Problem description:
Please reproduce the listing below word for word, leaving out the pictures.

* * * *

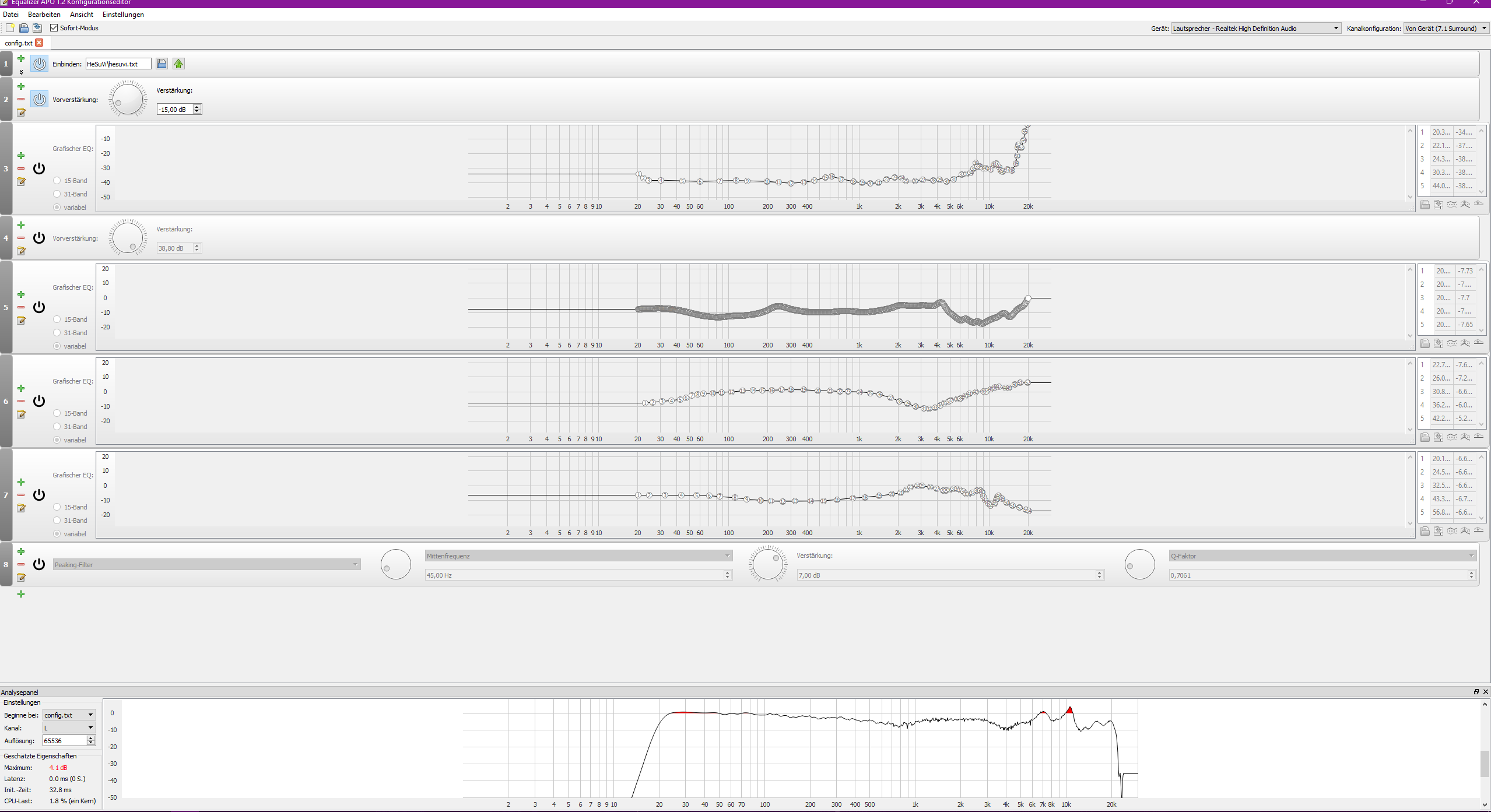This screenshot has width=1491, height=812.
Task: Select 31-Band option in row 7 EQ
Action: (x=57, y=521)
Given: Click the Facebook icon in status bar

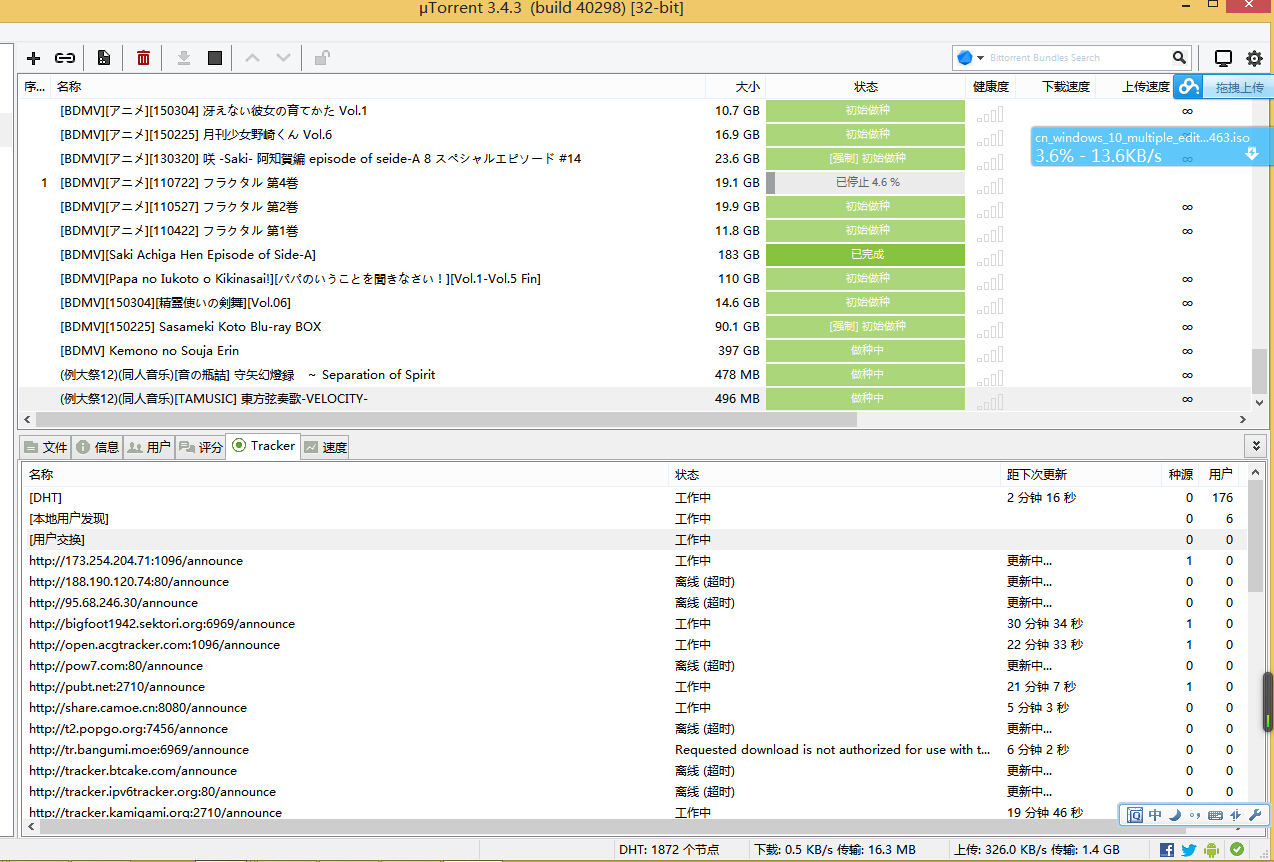Looking at the screenshot, I should point(1166,850).
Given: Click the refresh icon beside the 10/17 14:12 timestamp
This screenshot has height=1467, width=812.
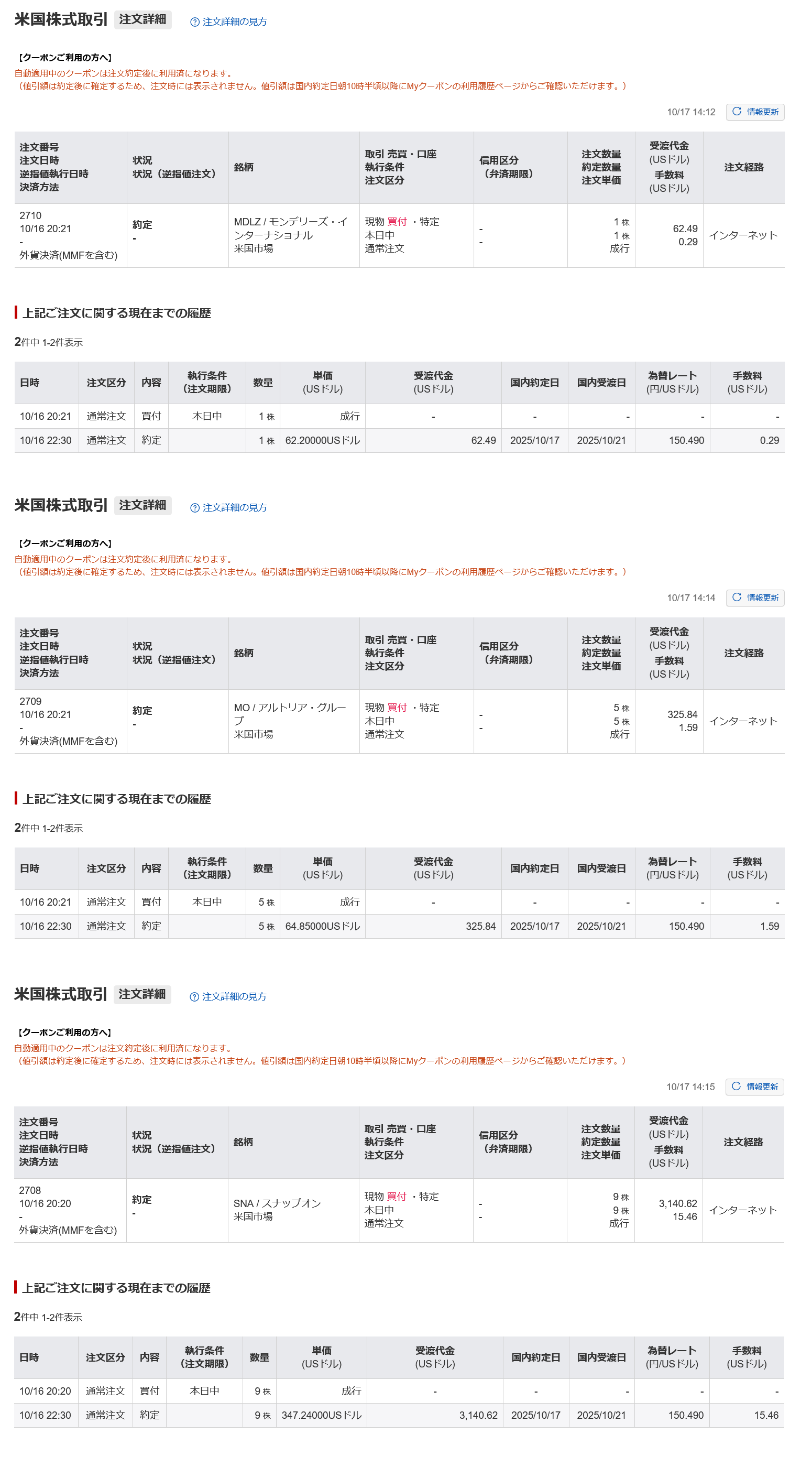Looking at the screenshot, I should point(737,112).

* * * *

Complete answer:
This screenshot has width=1491, height=812.
Task: Select 31-Band option in row 7 EQ
Action: (x=57, y=521)
Given: Click the Facebook icon in status bar

Looking at the screenshot, I should point(1166,850).
Given: Click the refresh icon beside the 10/17 14:12 timestamp
This screenshot has height=1467, width=812.
Looking at the screenshot, I should point(737,112).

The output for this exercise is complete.